Page MenuHomePhabricator

rack/setup/install cloudcontrol2001-dev & cloudvirt200[123]-dev
Open, NormalPublic

Description

This task will cover the racking, setup, and installation of 4 new cloud-dev hosts purchased on T210781.

Hostname Proposal:

This should be confirmed by cloud-services-team!

T210781 states that the order for it covers: 1 x cloudcontrol2xxx-dev & 1-3 x cloudvirt2xxx-dev.

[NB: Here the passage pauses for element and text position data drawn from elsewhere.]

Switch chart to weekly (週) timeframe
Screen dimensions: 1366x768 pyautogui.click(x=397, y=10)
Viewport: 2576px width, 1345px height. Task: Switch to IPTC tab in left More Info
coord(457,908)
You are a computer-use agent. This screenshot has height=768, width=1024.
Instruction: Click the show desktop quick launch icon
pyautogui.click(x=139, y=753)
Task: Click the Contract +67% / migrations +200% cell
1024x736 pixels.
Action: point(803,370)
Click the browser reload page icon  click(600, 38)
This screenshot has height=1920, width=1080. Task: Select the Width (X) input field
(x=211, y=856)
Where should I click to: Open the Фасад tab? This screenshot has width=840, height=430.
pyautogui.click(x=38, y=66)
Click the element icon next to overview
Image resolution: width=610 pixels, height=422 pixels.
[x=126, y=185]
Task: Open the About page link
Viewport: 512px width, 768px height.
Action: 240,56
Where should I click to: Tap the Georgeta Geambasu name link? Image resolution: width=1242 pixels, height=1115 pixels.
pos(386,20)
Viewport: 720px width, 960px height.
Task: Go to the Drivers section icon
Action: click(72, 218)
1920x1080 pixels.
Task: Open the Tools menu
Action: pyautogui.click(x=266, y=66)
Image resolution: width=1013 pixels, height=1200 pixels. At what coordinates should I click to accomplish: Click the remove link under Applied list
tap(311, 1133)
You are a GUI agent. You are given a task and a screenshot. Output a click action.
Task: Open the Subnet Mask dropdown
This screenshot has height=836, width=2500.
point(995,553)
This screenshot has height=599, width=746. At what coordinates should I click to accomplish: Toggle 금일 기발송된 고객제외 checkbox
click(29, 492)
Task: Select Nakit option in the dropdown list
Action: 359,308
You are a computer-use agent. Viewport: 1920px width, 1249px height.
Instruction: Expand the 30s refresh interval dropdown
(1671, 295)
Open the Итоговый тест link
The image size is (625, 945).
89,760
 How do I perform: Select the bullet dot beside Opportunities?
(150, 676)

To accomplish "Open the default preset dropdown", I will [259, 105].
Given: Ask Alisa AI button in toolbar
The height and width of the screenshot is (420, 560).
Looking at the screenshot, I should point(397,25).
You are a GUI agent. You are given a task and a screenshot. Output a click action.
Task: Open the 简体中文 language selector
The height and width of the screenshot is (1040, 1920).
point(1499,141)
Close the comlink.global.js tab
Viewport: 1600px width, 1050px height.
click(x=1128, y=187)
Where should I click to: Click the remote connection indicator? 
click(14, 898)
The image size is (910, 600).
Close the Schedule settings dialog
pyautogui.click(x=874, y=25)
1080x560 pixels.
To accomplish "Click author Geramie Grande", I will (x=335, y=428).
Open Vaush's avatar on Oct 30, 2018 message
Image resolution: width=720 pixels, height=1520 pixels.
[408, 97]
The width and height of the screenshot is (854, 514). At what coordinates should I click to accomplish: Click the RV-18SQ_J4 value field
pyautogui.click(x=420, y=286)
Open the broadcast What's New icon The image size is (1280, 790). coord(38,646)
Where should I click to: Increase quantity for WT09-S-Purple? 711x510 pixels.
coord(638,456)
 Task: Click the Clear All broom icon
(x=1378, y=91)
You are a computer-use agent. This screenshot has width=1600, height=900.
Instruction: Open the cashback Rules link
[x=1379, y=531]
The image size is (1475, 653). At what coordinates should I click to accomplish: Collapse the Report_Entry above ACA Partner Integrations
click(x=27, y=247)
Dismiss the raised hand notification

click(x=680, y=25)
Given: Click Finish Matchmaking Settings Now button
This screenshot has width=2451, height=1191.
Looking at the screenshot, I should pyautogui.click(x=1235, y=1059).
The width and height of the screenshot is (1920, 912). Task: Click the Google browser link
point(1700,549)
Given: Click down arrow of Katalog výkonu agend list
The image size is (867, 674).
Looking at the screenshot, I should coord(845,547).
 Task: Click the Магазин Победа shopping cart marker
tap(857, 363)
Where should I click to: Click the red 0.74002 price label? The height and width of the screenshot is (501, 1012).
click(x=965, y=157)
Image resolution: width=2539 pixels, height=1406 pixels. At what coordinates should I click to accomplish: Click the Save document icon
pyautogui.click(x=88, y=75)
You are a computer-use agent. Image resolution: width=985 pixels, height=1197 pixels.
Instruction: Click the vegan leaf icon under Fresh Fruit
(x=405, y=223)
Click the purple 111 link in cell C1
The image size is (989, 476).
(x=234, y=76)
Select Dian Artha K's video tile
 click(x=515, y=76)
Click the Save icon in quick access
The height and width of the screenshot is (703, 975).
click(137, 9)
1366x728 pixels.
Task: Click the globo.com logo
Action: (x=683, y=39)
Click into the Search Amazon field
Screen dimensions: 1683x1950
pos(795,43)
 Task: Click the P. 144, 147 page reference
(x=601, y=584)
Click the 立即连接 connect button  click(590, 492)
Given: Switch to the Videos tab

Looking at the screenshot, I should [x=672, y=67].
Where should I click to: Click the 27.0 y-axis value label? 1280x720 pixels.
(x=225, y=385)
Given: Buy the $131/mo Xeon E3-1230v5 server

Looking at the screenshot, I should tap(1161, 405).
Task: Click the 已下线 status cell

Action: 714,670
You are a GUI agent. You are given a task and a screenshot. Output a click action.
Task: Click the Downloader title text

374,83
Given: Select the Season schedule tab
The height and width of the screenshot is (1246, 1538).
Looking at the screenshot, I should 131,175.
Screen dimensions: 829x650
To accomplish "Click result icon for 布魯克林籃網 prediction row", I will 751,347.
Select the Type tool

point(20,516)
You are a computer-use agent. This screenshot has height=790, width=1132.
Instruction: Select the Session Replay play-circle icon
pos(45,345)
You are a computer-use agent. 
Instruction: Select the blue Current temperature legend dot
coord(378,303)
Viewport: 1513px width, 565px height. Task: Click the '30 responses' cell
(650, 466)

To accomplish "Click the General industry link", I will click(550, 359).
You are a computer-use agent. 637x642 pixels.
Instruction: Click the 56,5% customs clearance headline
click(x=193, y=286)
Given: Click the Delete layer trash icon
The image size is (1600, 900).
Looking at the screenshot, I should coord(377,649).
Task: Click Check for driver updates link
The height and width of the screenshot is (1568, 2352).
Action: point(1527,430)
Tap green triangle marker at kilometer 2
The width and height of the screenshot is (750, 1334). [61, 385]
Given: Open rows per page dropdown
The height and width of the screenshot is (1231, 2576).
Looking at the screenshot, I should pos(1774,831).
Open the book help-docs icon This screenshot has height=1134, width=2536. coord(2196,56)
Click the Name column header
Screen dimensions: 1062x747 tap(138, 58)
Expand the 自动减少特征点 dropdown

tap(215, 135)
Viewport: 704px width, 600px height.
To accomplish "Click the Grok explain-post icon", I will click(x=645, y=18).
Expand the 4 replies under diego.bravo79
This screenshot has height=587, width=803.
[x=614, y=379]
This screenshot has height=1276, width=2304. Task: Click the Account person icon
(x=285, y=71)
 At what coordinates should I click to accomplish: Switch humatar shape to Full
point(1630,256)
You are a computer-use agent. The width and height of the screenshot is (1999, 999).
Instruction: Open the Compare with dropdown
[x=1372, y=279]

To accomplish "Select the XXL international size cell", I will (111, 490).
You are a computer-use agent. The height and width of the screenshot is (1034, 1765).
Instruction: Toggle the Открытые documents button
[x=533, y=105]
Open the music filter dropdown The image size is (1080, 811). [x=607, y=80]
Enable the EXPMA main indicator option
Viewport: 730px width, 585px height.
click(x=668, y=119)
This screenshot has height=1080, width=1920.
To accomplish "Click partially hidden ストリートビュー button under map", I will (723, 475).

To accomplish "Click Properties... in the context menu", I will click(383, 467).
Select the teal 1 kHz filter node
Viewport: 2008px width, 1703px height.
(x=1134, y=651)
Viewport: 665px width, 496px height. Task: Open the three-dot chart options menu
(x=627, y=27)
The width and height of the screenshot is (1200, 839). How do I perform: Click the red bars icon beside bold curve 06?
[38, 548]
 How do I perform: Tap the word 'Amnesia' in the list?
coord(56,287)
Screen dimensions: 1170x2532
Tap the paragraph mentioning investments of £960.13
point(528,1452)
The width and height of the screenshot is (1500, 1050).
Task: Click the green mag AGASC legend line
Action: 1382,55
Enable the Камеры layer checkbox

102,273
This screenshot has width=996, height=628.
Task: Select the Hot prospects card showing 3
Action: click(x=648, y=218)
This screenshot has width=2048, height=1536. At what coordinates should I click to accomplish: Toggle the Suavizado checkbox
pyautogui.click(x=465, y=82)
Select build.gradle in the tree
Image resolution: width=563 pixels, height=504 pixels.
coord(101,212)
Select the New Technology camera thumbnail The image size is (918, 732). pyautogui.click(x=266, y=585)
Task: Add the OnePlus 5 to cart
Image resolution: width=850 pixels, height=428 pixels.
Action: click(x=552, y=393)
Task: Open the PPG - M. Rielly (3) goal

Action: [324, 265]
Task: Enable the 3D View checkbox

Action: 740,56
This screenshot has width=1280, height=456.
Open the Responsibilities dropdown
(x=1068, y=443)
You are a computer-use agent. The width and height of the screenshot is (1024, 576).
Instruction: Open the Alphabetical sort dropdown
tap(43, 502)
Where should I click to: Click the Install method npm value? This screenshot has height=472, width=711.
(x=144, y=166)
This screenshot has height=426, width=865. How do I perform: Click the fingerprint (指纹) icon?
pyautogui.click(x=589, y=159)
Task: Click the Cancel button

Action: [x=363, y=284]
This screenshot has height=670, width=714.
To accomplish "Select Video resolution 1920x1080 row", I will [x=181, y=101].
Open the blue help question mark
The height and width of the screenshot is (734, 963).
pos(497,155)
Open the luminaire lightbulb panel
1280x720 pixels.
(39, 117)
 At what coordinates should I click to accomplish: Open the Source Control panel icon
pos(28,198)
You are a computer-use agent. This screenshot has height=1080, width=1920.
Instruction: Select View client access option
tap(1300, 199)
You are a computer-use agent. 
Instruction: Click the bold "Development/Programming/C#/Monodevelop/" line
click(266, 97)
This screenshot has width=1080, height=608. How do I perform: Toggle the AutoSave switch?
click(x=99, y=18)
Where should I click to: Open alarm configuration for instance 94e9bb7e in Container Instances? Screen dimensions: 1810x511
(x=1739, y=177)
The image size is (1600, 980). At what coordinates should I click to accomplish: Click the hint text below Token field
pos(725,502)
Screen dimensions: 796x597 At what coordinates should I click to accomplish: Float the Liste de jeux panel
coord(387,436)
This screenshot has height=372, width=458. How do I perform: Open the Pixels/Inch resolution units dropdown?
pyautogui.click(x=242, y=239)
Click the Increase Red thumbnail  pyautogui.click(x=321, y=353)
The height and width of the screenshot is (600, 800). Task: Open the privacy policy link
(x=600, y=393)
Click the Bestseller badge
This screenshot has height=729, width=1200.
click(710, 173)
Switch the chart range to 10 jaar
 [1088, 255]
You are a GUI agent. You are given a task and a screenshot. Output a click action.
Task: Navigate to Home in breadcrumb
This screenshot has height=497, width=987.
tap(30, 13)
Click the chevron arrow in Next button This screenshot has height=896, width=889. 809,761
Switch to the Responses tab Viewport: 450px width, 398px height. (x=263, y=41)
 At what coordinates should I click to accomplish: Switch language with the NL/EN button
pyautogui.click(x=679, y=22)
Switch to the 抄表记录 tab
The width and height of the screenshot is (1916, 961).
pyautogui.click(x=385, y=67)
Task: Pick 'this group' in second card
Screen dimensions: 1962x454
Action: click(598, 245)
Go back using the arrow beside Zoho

There are NO cloudanything-dev in codfw at present, so these will have the following hostnames:

cloudcontrol2001-dev
cloudvirt2001-dev
cloudvirt2002-dev
cloudvirt2003-dev

Racking Proposal:
This should be confirmed by netops and/or cloud-services-team!

@RobH is making a number of assumptions here, and will need both netops and cloud-services-team to confirm things before @Papaul spends time racking the cloudvirt200[1-3]-dev hosts.

cloudcontrol2001-dev: cloudcontrol100[34] in eqiad are in the public vlan, since it appears they need to interact with both the cloudvirt hosts, and the rest of the world. So cloudcontrol2001-dev can be racked in any 1G rack in ANY row, since it will be placed in the public vlan. Don't rack in c1-codfw, since it has the system that will be counterpoint system.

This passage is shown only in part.